Lego-like bricks for full-sized buildings - nealabq
http://arstechnica.com/business/2014/07/these-bricks-are-like-lego-for-full-sized-buildings/

======
brudgers
The idea of prefabricated concrete as a solution to sheltering the poor in
poor countries is a long standing pipe dream of architects. My mentor, The
late David Crane, FAIA told me his experience in the early 1960's. He had a
grant and designed wonderful prefabricated structures. Then he looked at
logistics. The solution was viable in Manhattan. Tooling ate up the budget.

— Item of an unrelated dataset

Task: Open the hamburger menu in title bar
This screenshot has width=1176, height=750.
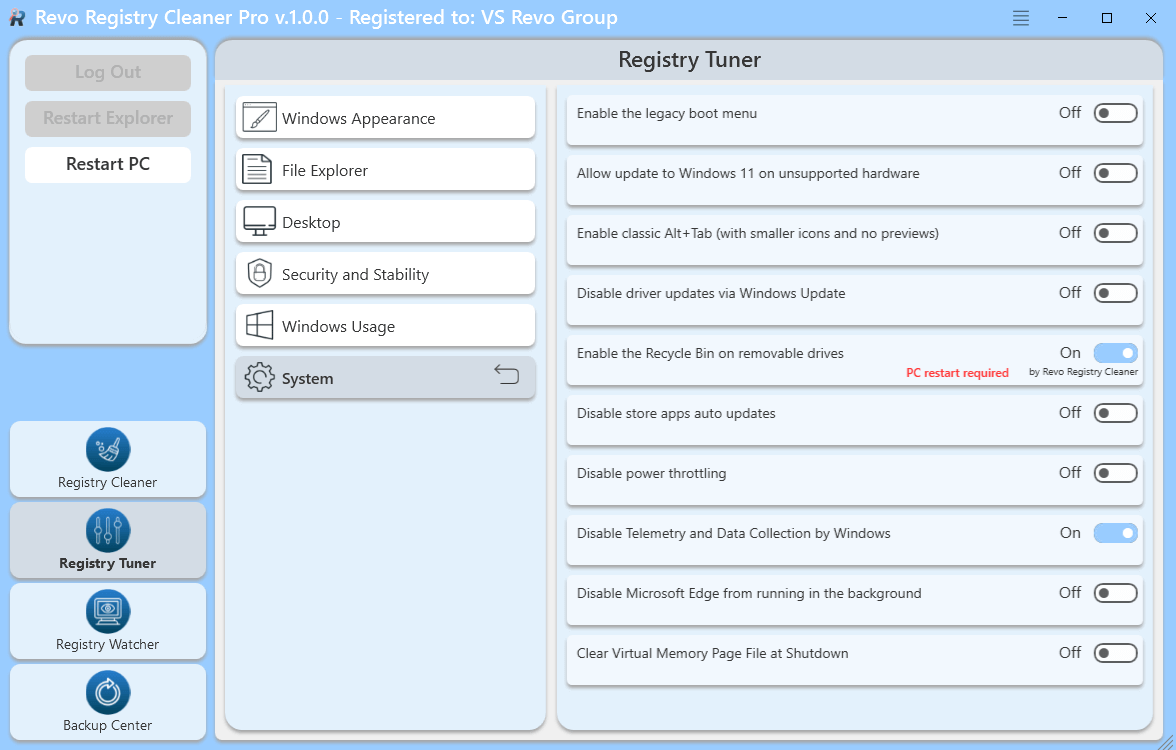Action: coord(1020,18)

The problem this solves is high labor costs. That's what most prefabricated
systems solve. The exchange is large capital investment and shipping costs for
onsite labor. High labor costs are distinctly not a problem in poor societies.
Moreover even in wealthy societies shipping heavy items is cheap compared to
shipping bulky items.

Lastly, concrete is in forgiving. Mistakes are literally cast in stone. Steel
can be welded, boards nailed. Nothing like that for concrete...I guess I
should add that high tech adhesives typically require a lot of prep,
controlled environmental conditions for application, and testing of
installation or at least monitoring by independent agents, i.e. more
infrastructure and expense.

This looks like a business person with Sketchup's idea. $3 million barely
covers a batch plant and forms, not worldwide distribution.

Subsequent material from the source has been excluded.